(WHAT YOU HAVE TO DO):
From the first line to the last, please reproduce the material exactly, skipping the pictures.

---

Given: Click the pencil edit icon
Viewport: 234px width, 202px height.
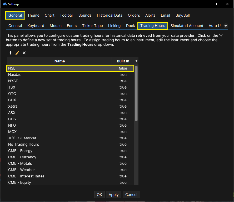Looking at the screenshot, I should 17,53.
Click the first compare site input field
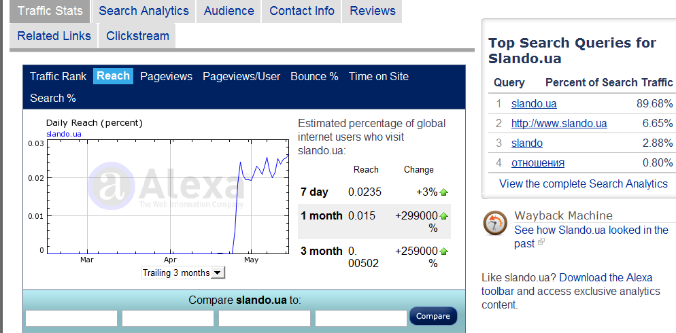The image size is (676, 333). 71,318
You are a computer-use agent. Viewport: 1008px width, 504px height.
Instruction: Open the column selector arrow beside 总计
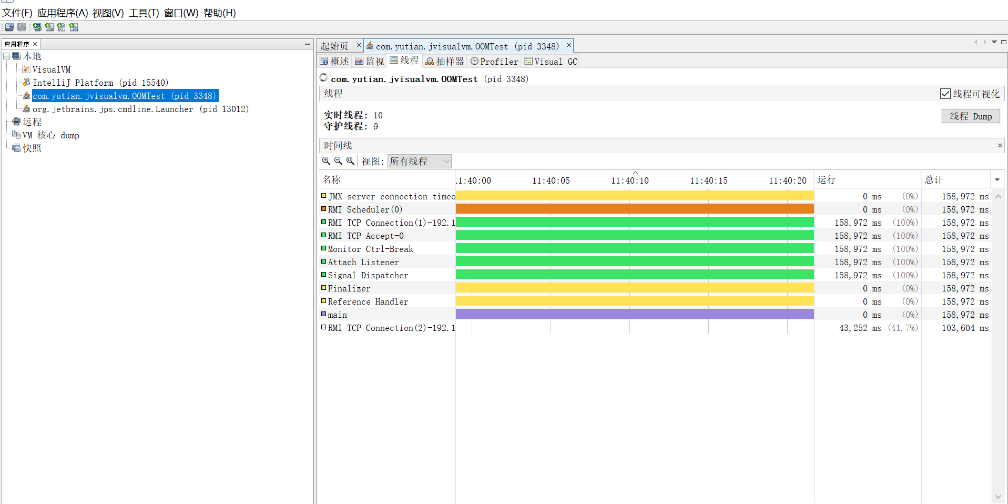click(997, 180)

---

(RESPONSE):
Given: Click the pencil edit icon
Viewport: 234px width, 202px height.
Looking at the screenshot, I should 17,53.
Click the first compare site input field
The image size is (676, 333). 71,318
You are a computer-use agent. Viewport: 1008px width, 504px height.
Instruction: Open the column selector arrow beside 总计
click(997, 180)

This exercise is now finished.